Vampires (Netflix) Konusu Ne?
Vampires (Netflix) Hakkında Yorumlarım
Olumlu yönlerÖnceki vampir dizilerindeki gibi masalsı ve über-zengin bir atmosfer yok. 2020 yılında, Paris'te geçiyor ve her şey çok gerçekçi. Fantezi ve gerçeklik iç içe. Hatta neden gerçek olmasın, diye bile düşündüm. 😅 Bir de Netflix, hep yaptığı gibi azınlıklara bolca yer vermiş. Öyle ki esas karakterlerimiz, Afrika kökenli Fransızlar. Bu hoşuma gidiyor.
Olumsuz yönler
Ortada bir aile var ama aile demeye bin bir şahit gerek. Birbirlerini merak etmiyorlar, sevgi/ilgi göstergesi yok.

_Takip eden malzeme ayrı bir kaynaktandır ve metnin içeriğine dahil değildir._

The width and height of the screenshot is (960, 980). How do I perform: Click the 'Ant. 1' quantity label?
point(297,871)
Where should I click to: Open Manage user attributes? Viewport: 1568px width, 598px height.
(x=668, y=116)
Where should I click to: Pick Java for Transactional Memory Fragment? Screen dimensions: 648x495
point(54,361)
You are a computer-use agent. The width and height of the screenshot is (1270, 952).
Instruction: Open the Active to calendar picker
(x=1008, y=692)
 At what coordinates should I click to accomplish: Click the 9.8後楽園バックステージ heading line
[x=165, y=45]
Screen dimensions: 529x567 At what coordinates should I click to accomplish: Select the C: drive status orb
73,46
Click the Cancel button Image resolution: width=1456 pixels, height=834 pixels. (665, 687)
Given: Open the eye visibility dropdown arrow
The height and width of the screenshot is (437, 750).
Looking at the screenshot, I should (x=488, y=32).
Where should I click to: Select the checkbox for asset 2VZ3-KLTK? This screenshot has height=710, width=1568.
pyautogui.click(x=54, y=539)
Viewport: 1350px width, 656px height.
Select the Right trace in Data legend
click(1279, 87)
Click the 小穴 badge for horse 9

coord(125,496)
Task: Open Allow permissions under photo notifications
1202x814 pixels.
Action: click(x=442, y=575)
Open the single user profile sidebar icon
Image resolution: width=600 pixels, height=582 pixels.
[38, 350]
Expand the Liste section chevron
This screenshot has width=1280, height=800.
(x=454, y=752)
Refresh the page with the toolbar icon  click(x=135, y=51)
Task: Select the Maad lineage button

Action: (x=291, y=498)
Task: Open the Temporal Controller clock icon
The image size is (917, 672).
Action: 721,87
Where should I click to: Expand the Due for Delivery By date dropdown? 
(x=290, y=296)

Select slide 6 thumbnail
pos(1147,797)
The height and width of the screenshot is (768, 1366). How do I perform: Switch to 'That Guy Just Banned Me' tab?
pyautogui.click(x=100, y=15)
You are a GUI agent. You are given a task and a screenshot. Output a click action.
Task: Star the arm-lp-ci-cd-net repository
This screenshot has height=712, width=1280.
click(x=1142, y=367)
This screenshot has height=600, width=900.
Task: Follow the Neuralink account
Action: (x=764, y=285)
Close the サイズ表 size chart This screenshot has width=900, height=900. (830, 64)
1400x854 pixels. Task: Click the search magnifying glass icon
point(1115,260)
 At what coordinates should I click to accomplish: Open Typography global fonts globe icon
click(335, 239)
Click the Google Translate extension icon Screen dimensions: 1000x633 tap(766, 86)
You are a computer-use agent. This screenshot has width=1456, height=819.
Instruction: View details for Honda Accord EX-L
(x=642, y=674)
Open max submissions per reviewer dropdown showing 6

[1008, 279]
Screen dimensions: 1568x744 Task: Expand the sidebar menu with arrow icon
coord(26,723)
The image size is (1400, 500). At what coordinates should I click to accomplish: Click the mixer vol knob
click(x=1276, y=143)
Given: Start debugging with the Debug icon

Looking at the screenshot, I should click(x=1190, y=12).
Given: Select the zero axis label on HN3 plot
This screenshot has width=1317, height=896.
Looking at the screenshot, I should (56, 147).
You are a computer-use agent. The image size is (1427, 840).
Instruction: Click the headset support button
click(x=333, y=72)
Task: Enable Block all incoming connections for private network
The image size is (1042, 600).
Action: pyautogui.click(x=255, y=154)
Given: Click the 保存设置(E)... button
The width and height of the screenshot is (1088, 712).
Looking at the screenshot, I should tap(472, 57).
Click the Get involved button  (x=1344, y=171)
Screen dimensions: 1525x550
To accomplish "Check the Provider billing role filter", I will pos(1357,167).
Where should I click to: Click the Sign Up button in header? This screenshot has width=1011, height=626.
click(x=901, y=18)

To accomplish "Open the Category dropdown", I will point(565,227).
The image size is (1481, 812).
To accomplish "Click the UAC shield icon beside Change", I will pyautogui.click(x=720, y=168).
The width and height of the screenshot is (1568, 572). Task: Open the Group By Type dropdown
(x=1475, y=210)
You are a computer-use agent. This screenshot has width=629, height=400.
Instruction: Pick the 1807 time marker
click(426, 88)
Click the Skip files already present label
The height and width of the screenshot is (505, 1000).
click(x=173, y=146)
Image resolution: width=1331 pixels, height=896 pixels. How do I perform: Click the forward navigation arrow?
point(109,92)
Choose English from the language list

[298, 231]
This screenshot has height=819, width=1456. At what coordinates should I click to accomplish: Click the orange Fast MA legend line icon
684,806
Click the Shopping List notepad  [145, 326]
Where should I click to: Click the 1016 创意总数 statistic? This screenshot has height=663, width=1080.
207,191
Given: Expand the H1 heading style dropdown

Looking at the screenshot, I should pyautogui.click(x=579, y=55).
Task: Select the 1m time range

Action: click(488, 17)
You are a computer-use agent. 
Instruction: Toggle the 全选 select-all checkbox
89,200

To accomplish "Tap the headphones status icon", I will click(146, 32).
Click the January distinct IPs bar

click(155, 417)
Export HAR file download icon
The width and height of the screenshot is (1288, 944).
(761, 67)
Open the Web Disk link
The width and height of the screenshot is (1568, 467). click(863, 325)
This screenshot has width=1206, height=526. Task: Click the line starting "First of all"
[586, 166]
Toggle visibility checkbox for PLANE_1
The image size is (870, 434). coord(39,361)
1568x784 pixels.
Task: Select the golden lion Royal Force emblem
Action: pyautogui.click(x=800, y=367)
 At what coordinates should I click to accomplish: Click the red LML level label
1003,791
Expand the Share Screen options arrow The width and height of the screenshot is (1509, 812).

Bir arada yaşayan insanlar gibiler. Sadece ilerleyen bölümlerde "biz kardeşiz, bana anlatabilirsin" ve "aileme dokunmayacaktın" lafları geçti. Aile olmaya dair sevgi, anlaşmazlık, destek, merak gibi kavramlar ilk bölümlerde verilebilirdi. Bir de "büyük kardeşler", "küçük kardeşler" lafı geçiyor ama aradaki farklar ne, bu son bölümde bile muallakta kaldı. Bu da ilk bölümlerde açıklanabilirdi. Üçüncü eksiklik, karakterler derin değil; dertleri, niyetleri ne pek net değil. Duygusal tepki çok az, daha çok aksiyonlara yer verilmiş. Son olarak, Martha kendini savunmada yetersiz kalan, zırlayan bir karakter. Ona gıcık oldum. 😅
Genel olarak, ilk bölümler çok sıkıcı. 6 bölümlük dizide 4. bölümden itibaren heyecan artıyor diyebilirim. Genel hatlarıyla aksiyon var ancak duygusallık, derinlik çok az. Önceki inceleme olan I am not OK with This dizisinde de benzer bir durum vardı. Acaba Netflix biraz da böyle mi deniyor?
![]() |
Doina (Oulaya Amamra) - Vampires, Season 1, Episode 3 |
Vampires (Netflix) Birinci Sezonun Ayrıntılı Özeti (Recap)
![]() |
Csellia (Kate Moran) - Vampires, Sezon 1, Bölüm 2 |
Doina, yan etkilerden ötürü annesinin ilaçlarını artık almak istemez. Ağabeyinin "bırakırsan hiçbir şey olmaz, ben yıllardır içmiyorum ve vampire dönüşmedim" demesi ile teşvik olur ve ilaçları bırakır. Ancak ağabeyinin lafının aksine, o bir gün içinde dönüşmeye başlar. Kana susar. Hatta hoşlandığı oğlan Nacer'i havuzda öpüşmek üzereyken ısırır. Ayrıca biyoloji labında eli kanayan öğrencinin eline de herkesin içinde yapışır. Tuhaf bir şekilde, Doina vampire dönüşse de gün ışığına çıkabilmektedir, güneş ışığı onu etkilemez.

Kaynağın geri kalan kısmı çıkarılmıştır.